TASKS TO CARRY OUT
1 > In the text on CAR-T cell therapy, how were the two additional injections given to patients who benefited from the first one?
2 > Reproduce the portion of the text on CAR-T cell therapy that starts at the words "Although the treatment" and ends after "further regular injections.".

PAGE TEXT
◇ ◇ ◇ ◇ ◇ ◇ ◇

Among the participants, nine showed significant benefits. Their neurological functions were improved: DIPG and gliomas infiltrate and integrate at the synapses of neurons,” says the author. The activity of the nervous system is actually the engine of cancer growth." Gliomas therefore cause a dysfunction of neural circuits, but do not generally destroy them.

“ In this trial, we found that when CAR-T cell therapy eliminated cancer cells, neurological functions recovered quickly,” she adds. For four patients, the tumor shrank by more than half, and for one of them, it even disappeared completely from brain scans. Researchers are hopeful that he will be cured.

Although the treatment is promising, it is cumbersome and has significant side effects. Before receiving the CAR-T cells, participants underwent chemotherapy to prevent their immune systems from attacking the modified cells. The researchers first administered the lymphocytes intravenously. However, several side effects then occurred: fever, low blood pressure, and temporary neurological effects due to inflammation within the tumor.

Patients who benefited from the first injection then received two additional injections, directly into the cerebrospinal fluid. This time, the patients experienced fewer side effects. They were able to receive further regular injections.

“ The results obtained in this cohort are very encouraging. However, we still have a long way to go to achieve complete and lasting responses for all patients,” says Michelle Monje. Today, their work aims to understand the disparities in the results of this treatment: why did some patients not benefit from it? The study of biological differences that could explain these disparities in therapeutic response has generated hypotheses that we are currently testing in the laboratory, with the aim of optimizing this therapy in the future," she concludes.

◇ ◇ ◇ ◇ ◇ ◇ ◇

PROVIDED DATA
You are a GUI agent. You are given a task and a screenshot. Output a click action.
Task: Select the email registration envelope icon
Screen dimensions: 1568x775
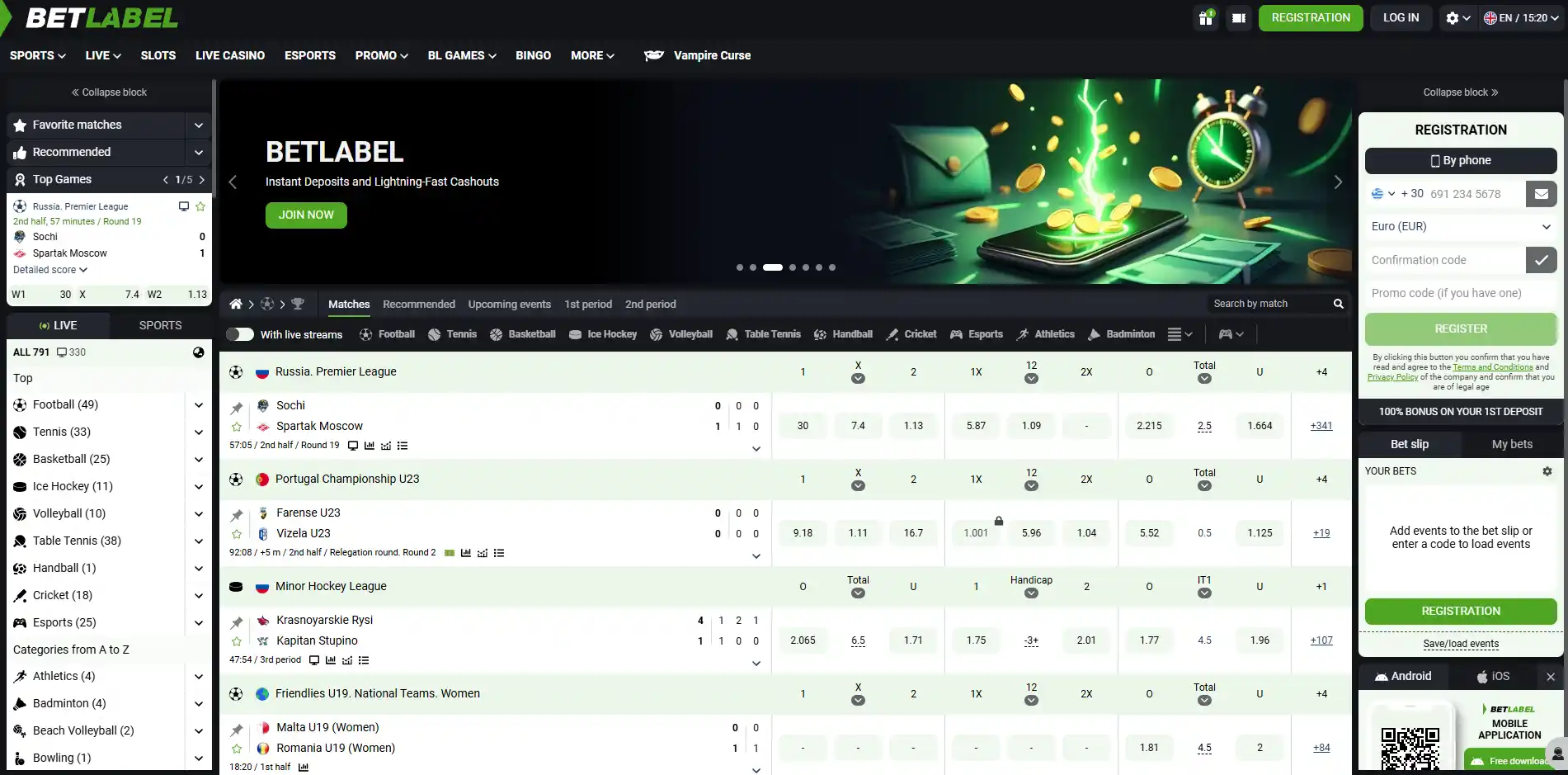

◇ ◇ ◇ ◇ ◇ ◇ ◇

WRITTEN RESPONSES
1 > Directly into the cerebrospinal fluid.

2 >
Although the treatment is promising, it is cumbersome and has significant side effects. Before receiving the CAR-T cells, participants underwent chemotherapy to prevent their immune systems from attacking the modified cells. The researchers first administered the lymphocytes intravenously. However, several side effects then occurred: fever, low blood pressure, and temporary neurological effects due to inflammation within the tumor.

Patients who benefited from the first injection then received two additional injections, directly into the cerebrospinal fluid. This time, the patients experienced fewer side effects. They were able to receive further regular injections.